Start of DOCUMENT TEXT

Exercise 2: Image Compression 📸

Use PCA to compress grayscale images:
import numpy as np

# Simulate a 64x64 grayscale image (like a face)
np.random.seed(42)
image = np.random.rand(64, 64)

# Add some structure (face-like features)
image[20:25, 20:25] = 0.9  # Left eye
image[20:25, 40:45] = 0.9  # Right eye
image[35:40, 25:40] = 0.9  # Mouth
image[15:50, 28:37] = 0.7  # Nose

# TODO:
# 1. Reshape image for PCA (each row is a feature)
# 2. Compress to k components
# 3. Reconstruct and measure error
# 4. Find minimum k for "acceptable" quality (MSE < 0.01)
import numpy as np

np.random.seed(42)
image = np.random.rand(64, 64)

End of DOCUMENT TEXT

_PROBLEMS AND TASKS_:
a) In the image compression exercise, rewrite the passage starting at "Exercise 2: Image" and ending at "structure (face-like features)", replacing "grayscale" with "monochrome".
b) For the image compression exercise, state whether each statement agrees with the exercise, answering yes or no and quoting the deciding words: (i) the simulated image measures 64 by 64; (ii) the random seed is set to 0; (iii) acceptable quality requires a mean squared error below 0.01.
c) Pick up the image compression exercise after its last line and continue the code.
The material placed after this exercise is drawn from a separate source.

Start of MATERIAL SHOWN

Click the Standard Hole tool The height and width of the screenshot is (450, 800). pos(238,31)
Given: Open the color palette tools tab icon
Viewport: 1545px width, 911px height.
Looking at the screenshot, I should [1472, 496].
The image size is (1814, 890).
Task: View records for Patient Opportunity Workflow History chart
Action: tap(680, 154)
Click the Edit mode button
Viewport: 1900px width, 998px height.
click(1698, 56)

End of MATERIAL SHOWN

_RESPONSE LIST_:
a)
Exercise 2: Image Compression 📸

Use PCA to compress monochrome images:
import numpy as np

# Simulate a 64x64 monochrome image (like a face)
np.random.seed(42)
image = np.random.rand(64, 64)

# Add some structure (face-like features)

b)
(i) Yes: "Simulate a 64x64 grayscale image"
(ii) No: "np.random.seed(42)"
(iii) Yes: "(MSE < 0.01)"

c)
image[20:25, 20:25] = 0.9
image[20:25, 40:45] = 0.9
image[35:40, 25:40] = 0.9
image[15:50, 28:37] = 0.7

print("🖼️ Image Compression with PCA")
print("=" * 50)
print(f"Original image: {image.shape} = {64*64} pixels")

# PCA on rows (each row is a sample, each column is a feature)
from sklearn.decomposition import PCA

def compress_image(img, n_components):
    pca = PCA(n_components=n_components)
    compressed = pca.fit_transform(img)
    reconstructed = pca.inverse_transform(compressed)
    mse = np.mean((img - reconstructed) ** 2)
    return reconstructed, mse, pca.explained_variance_ratio_.sum()

print("\n📊 Compression Results:")
print("-" * 45)
print(f"{'Components':<12} {'MSE':<12} {'Variance %':<12} {'Compression':<12}")
print("-" * 45)

for k in [5, 10, 20, 30, 40, 50]:
    recon, mse, var = compress_image(image, k)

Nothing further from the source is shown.